--- BEGIN ---

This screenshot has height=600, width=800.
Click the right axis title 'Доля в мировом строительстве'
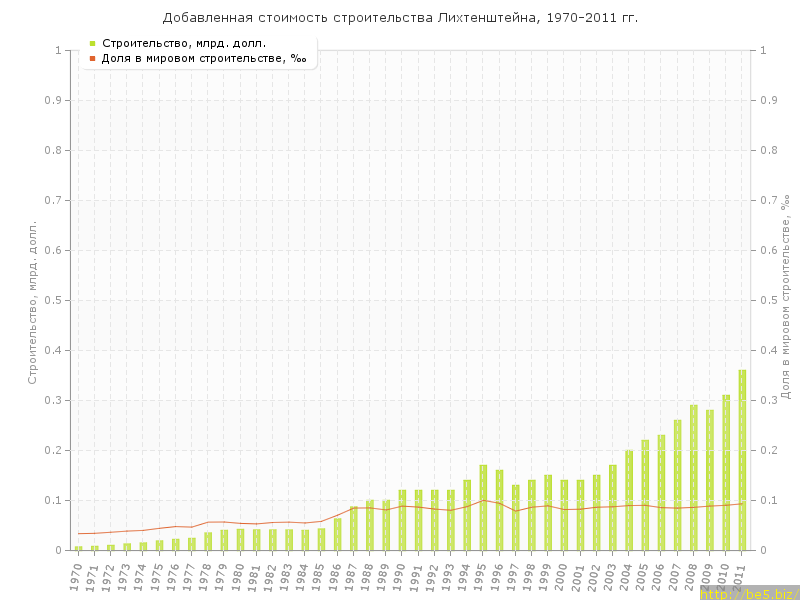[786, 298]
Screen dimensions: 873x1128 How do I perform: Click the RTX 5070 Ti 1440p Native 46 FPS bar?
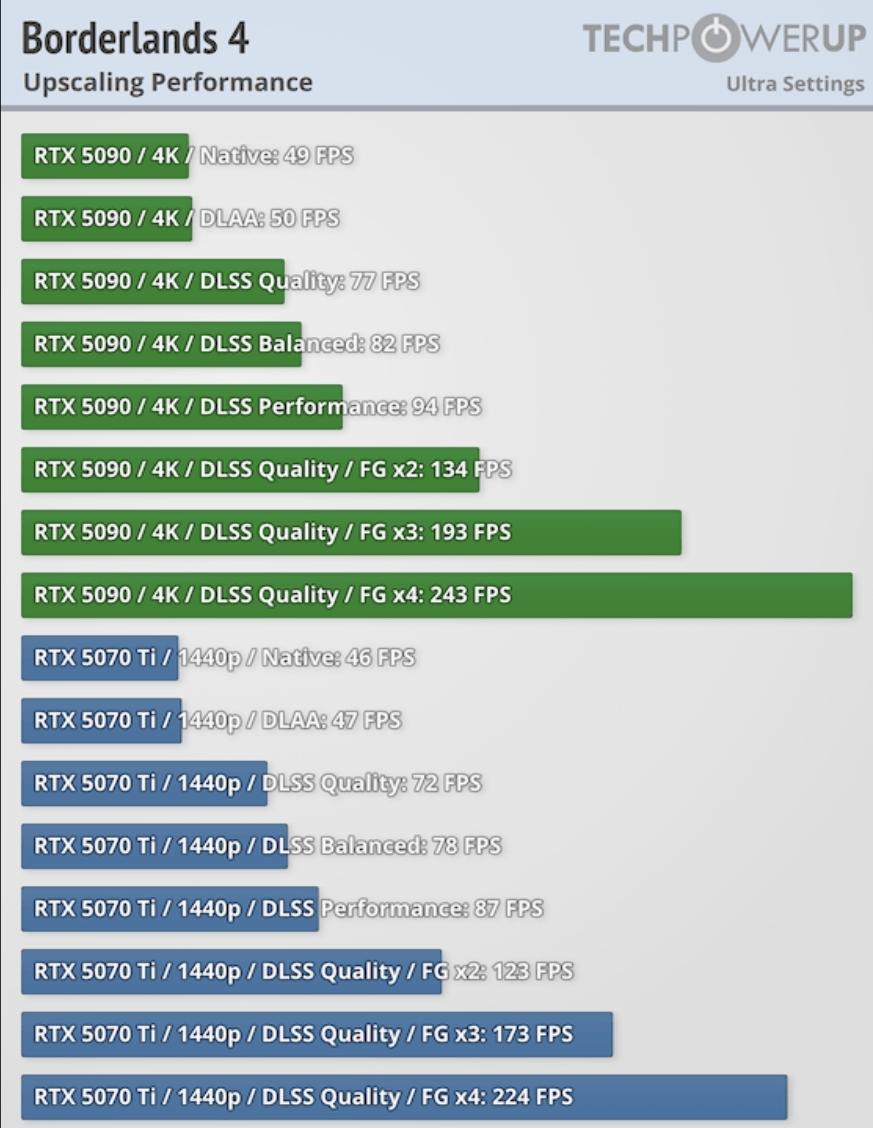click(x=100, y=658)

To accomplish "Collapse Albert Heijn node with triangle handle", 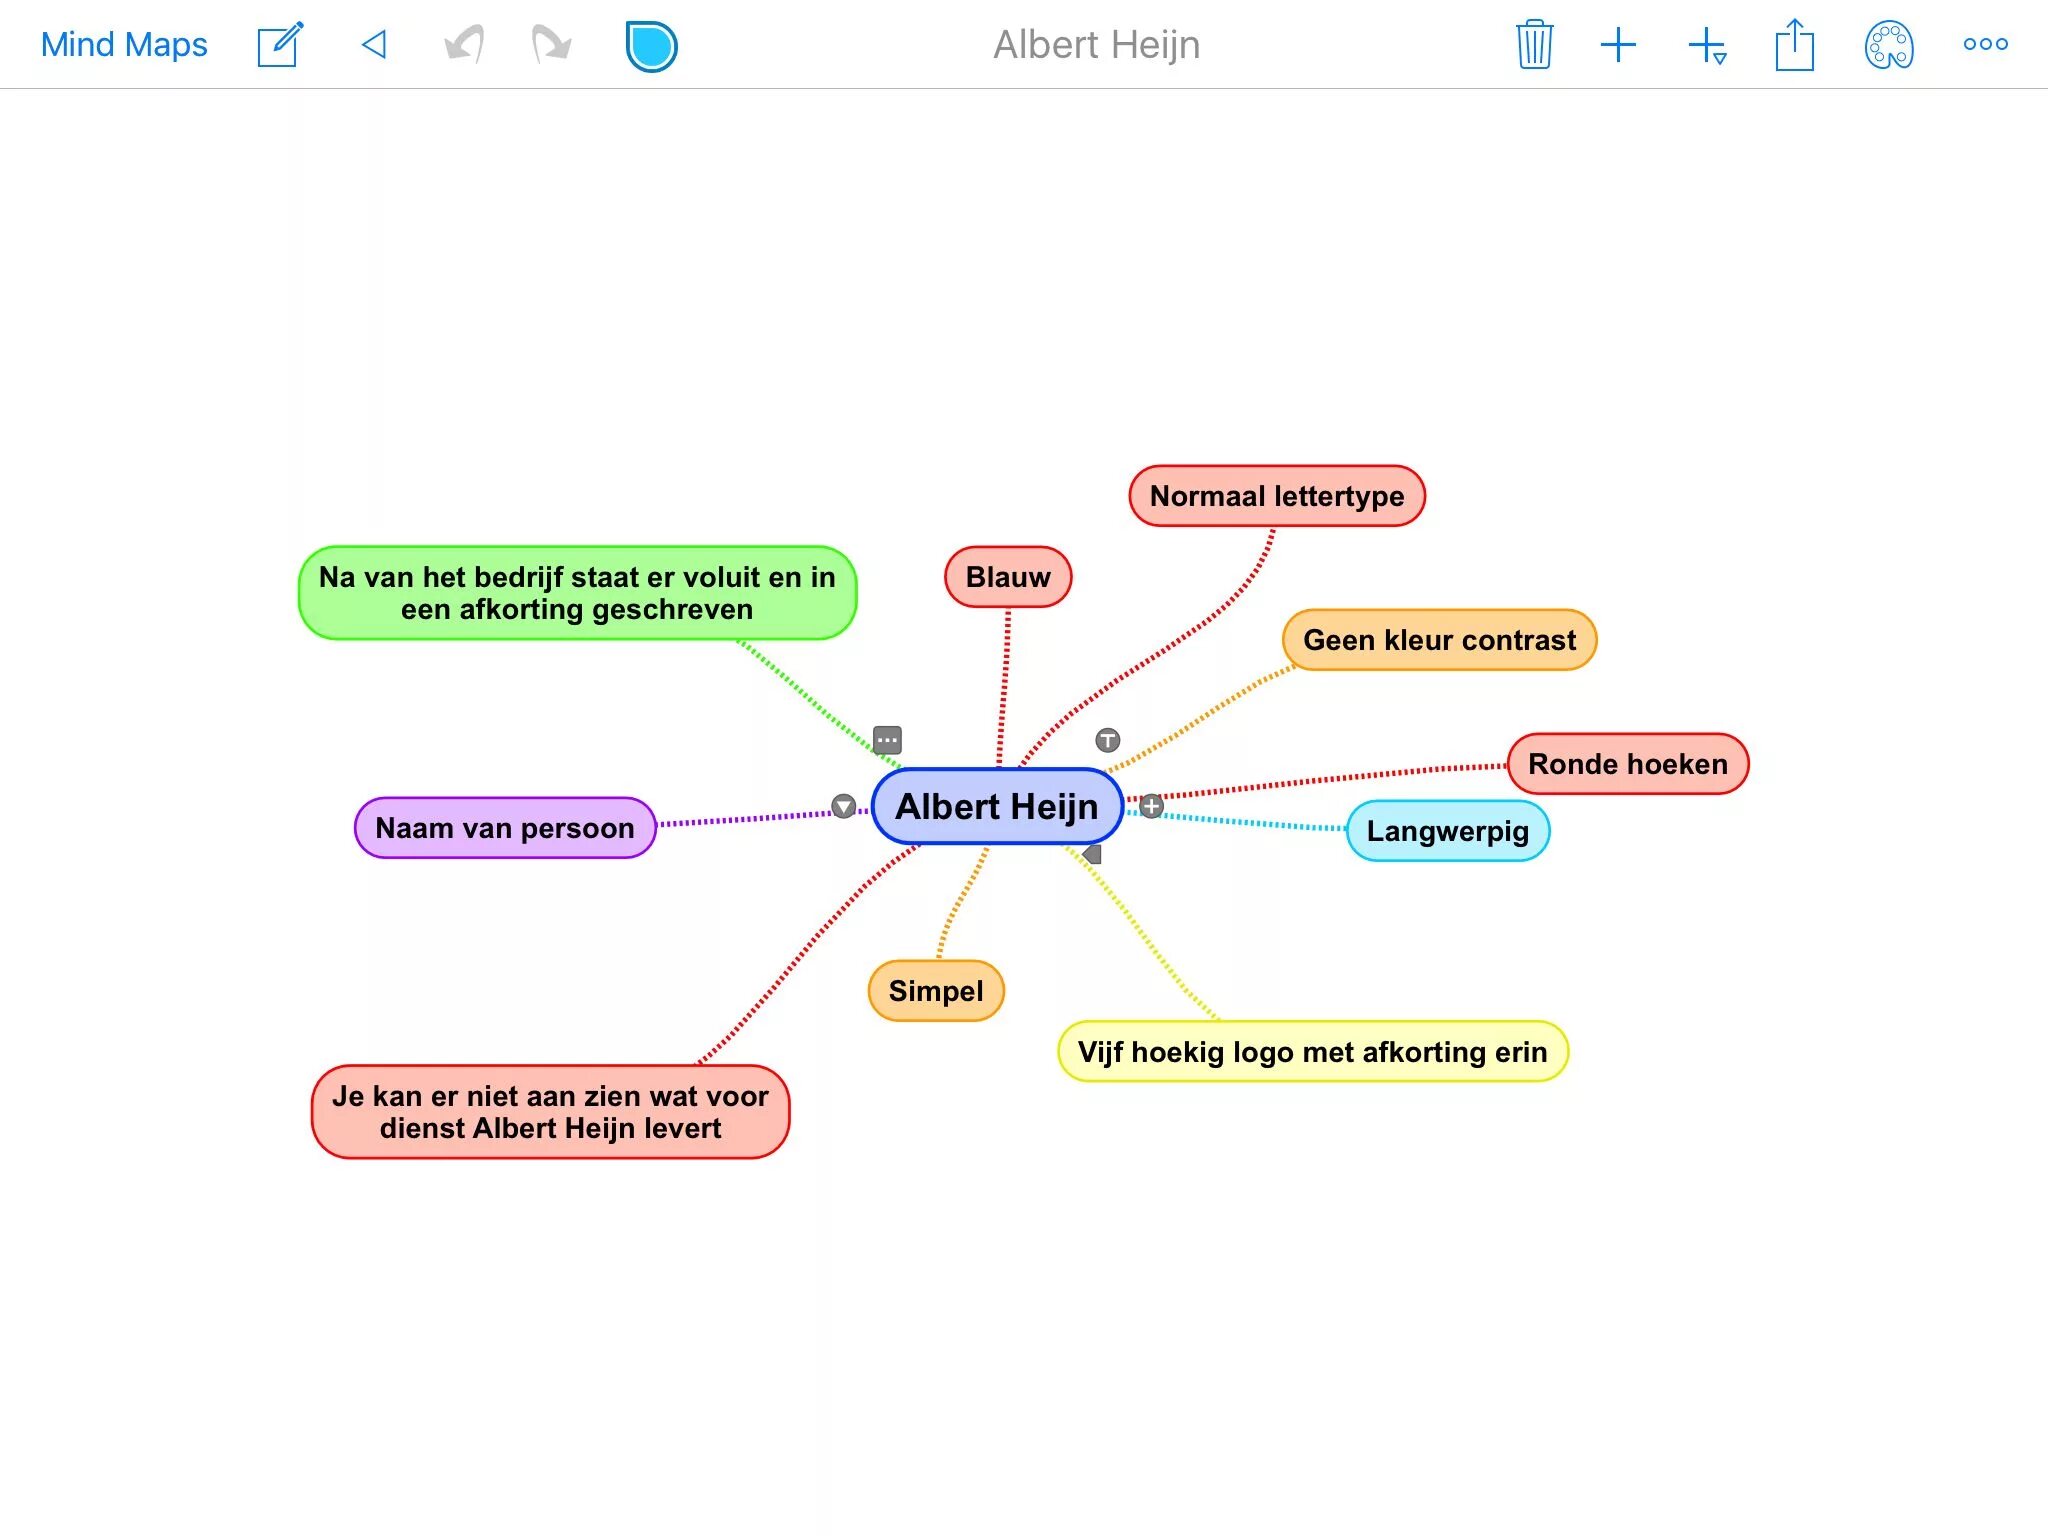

--- END ---

EXERCISE AIM
Express the lines of the items above as a numbered list, omitting blank lines and leaving out the pictures.

COMPLETED EXERCISE
1. This screenshot has height=600, width=800.
2. Click the right axis title 'Доля в мировом строительстве'
3. [786, 298]
4. Screen dimensions: 873x1128 How do I perform: Click the RTX 5070 Ti 1440p Native 46 FPS bar?
5. click(x=100, y=658)
6. To accomplish "Collapse Albert Heijn node with triangle handle", 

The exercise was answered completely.